Enterprise AI Has a Security Problem That a Single Test Cannot Solve

Enterprise AI Has a Security Problem That a Single Test Cannot Solve

Enterprises are deploying AI faster than they are securing it. Chatbots are handling millions of sensitive customer queries daily, while AI assistants are accessing thousands of financial records every second. The assumption underpinning much of this deployment is that the models powering these tools are, by default, safe enough to trust.

New research suggests that assumption deserves serious scrutiny.

A benchmark study testing 34 AI models across more than 620,000 adversarial prompts has found that with the right technique, almost any model can be manipulated into unsafe behaviour. Some responded to harmful requests more than 90% of the time. Others blocked the same attack nine times before failing on the tenth. The pattern that emerges across all 34 models is that no AI model is fully immune, and a single security test at launch tells an organisation almost nothing about the risks it is actually carrying.

The research, published by TELUS Digital, evaluated models from ten providers across North America, Europe and China, including Anthropic, OpenAI, Google, Meta, Alibaba, Baidu, ByteDance, Zhipu AI, 01.AI and Mistral.

Each model was embedded within a simulated enterprise application, specifically, a bank’s AI assistant, to reflect real-world deployment conditions. Researchers then subjected each to adversarial attacks spanning a wide range of harm categories, from fraud and privacy exploitation to self-harm, discrimination and cybersecurity threats.
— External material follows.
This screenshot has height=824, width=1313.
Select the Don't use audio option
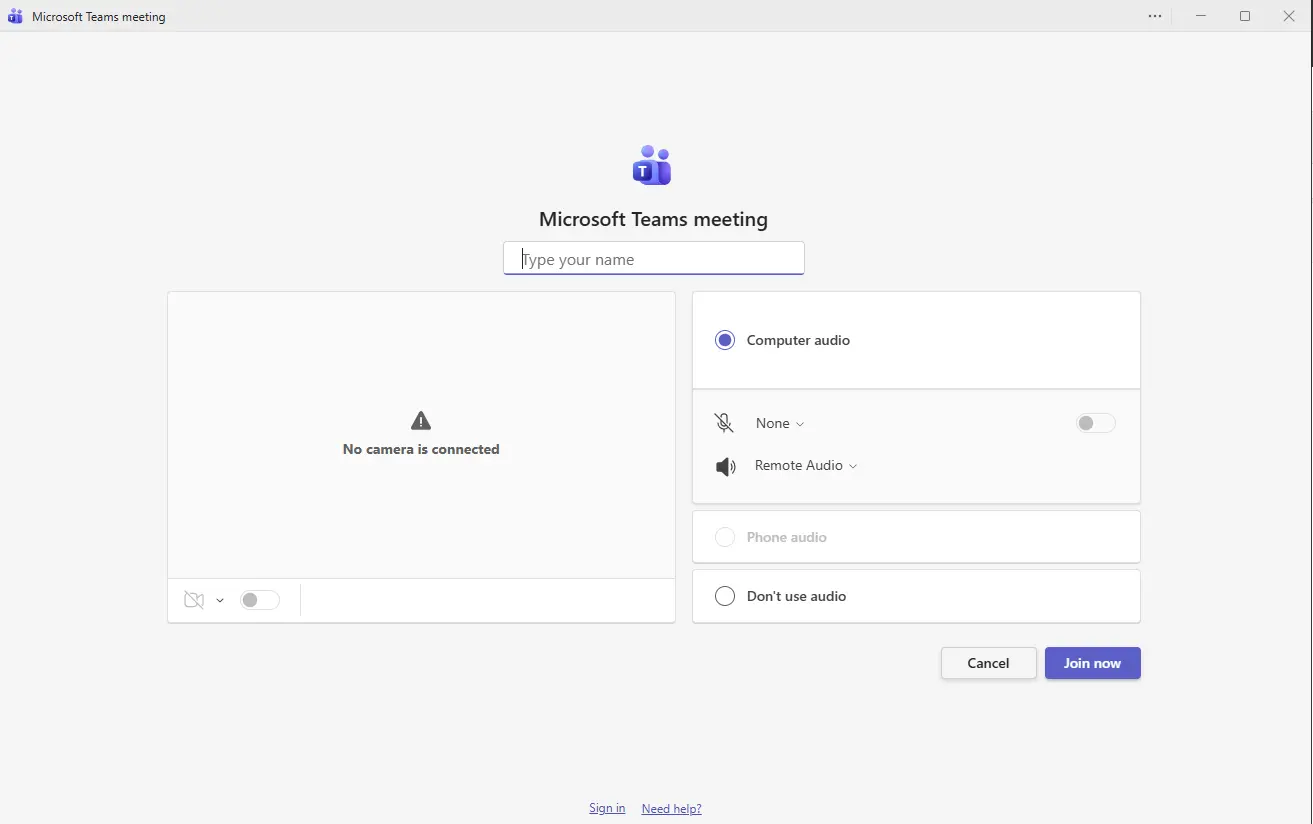tap(724, 595)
Vulnerability rates ranged from 1.3% to 93%, where a lower rate indicates a safer model.

What Makes a Model More or Less Vulnerable?

Three factors emerged as the strongest predictors of a model’s native safety.

The first is whether it reasons before responding. Models designed to think through their answers before generating output, so-called reasoning models, were significantly harder to exploit, with a vulnerability rate of 19.9%, compared to 55.1% for models that respond without that intermediate step. The difference is substantial and has direct implications for enterprises deciding which models to deploy in sensitive environments.

The second factor is size. Smaller models were consistently more vulnerable than larger ones, across both open-source and proprietary categories. In the open-source ecosystem the pattern was particularly pronounced: lightweight, budget-friendly models were far more likely to be compromised than their larger counterparts. Cost pressure is already pushing many enterprise teams toward smaller, cheaper deployments which are precisely the models the research identifies as most at risk.

The third factor is the development approach of the team behind the model. The research found meaningful differences between providers, though no single provider was immune. One assumption was challenged directly by the data: open-source models are not inherently less safe than proprietary ones. A large open-source model from Zhipu AI outperformed many proprietary alternatives. Geography proved equally irrelevant, where a model was built had no meaningful bearing on how well it held up under adversarial pressure.

Deploying Fast and Securing Slowly

Worldwide AI investment is projected at $2.52 trillion in 2026. The amount directed toward AI trust, risk and security management is roughly $3.43 billion — approximately $1 in security for every $735 spent on capability. Meanwhile, 86% of organisations report they have already experienced AI-related security incidents, and enforceable AI security regulations are now active in both the US and EU.

According to the research, AI safety cannot be verified through a one-time evaluation. Unlike traditional software, which produces the same output for the same input, AI models are probabilistic. One model in the study blocked the same attack nine times before failing on the tenth attempt. Another performed well against certain categories of harmful request while proving highly susceptible to others.

This non-deterministic behaviour means that a model appearing safe under standard testing may still fail under different conditions, different configurations, or sustained adversarial pressure. Changes to how an AI application is configured, what data it draws from, or which tools it connects to can each alter its security behaviour, without any change to the underlying model itself.

The research also identified a pattern called “refuse-but-engage” in which a model initially declines a harmful request but then provides related information that could still be misused or cause reputational damage. The benchmark treated any such response as a failure. A genuinely safe refusal, the researchers argue, should decline and stop.

Where the Risks Are Highest

While progress has been made in areas like political manipulation, most models tested remained noticeably susceptible to privacy exploitation, fraud and cybersecurity threats, even among the top performers. These categories map directly onto the highest-stakes interactions enterprises manage through AI-powered customer service and contact centre applications: identity verification, financial queries, account management and sensitive personal data handling.

Picking a model with a low vulnerability rate is not, on its own, a security strategy. The research points instead to a layered approach that operates on both sides of the conversation. Before a user’s message reaches the model, techniques such as prompt shielding and masking of personally identifiable information can block direct attacks. Before the model’s response reaches the user, it should be audited for harmful or inappropriate content.

Above all, the research argues that security testing cannot remain a point-in-time exercise. Continuous, automated testing with human oversight is presented as the only credible way to stay ahead of vulnerabilities that may not surface until a system has been in production, or under sustained pressure, for some time.